Return only the lines running from the first line of the listing through the one with "Click the substation search magnifier button", unchanged.

______________________________

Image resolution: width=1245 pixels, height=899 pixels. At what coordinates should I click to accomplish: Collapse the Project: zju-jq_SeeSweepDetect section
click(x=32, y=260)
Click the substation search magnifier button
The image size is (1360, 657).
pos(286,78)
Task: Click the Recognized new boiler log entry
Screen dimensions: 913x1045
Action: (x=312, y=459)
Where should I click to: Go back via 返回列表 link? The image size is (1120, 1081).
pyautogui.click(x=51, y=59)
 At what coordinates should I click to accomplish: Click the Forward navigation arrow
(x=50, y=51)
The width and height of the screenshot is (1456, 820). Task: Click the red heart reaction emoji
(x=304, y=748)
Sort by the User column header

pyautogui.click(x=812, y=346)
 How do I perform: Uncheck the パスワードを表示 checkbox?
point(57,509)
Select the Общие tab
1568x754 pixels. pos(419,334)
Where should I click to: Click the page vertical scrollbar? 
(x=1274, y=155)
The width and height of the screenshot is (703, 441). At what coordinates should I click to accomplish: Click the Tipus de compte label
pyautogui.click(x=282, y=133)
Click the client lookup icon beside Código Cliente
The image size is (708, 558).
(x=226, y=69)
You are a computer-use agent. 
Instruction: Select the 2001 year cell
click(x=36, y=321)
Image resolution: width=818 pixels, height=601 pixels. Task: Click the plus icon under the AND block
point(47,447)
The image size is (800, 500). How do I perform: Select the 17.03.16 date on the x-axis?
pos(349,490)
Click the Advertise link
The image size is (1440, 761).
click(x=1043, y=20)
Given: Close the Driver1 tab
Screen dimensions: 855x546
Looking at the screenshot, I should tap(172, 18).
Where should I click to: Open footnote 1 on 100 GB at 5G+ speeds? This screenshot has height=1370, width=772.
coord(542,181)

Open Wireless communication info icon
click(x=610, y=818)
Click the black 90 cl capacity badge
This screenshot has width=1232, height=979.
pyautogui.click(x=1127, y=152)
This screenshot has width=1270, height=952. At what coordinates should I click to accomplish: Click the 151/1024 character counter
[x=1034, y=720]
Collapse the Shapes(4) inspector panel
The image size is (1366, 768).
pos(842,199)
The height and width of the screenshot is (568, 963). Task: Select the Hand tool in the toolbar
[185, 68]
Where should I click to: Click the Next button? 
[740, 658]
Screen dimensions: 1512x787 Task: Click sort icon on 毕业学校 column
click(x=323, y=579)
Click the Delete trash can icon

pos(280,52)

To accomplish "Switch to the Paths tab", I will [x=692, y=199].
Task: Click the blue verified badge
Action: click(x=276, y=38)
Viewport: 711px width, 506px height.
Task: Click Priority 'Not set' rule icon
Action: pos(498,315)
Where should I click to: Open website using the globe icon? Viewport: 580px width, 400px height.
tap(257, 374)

______________________________

RESPONSE AREA —
Image resolution: width=1245 pixels, height=899 pixels. At what coordinates should I click to accomplish: Collapse the Project: zju-jq_SeeSweepDetect section
click(x=32, y=260)
Click the substation search magnifier button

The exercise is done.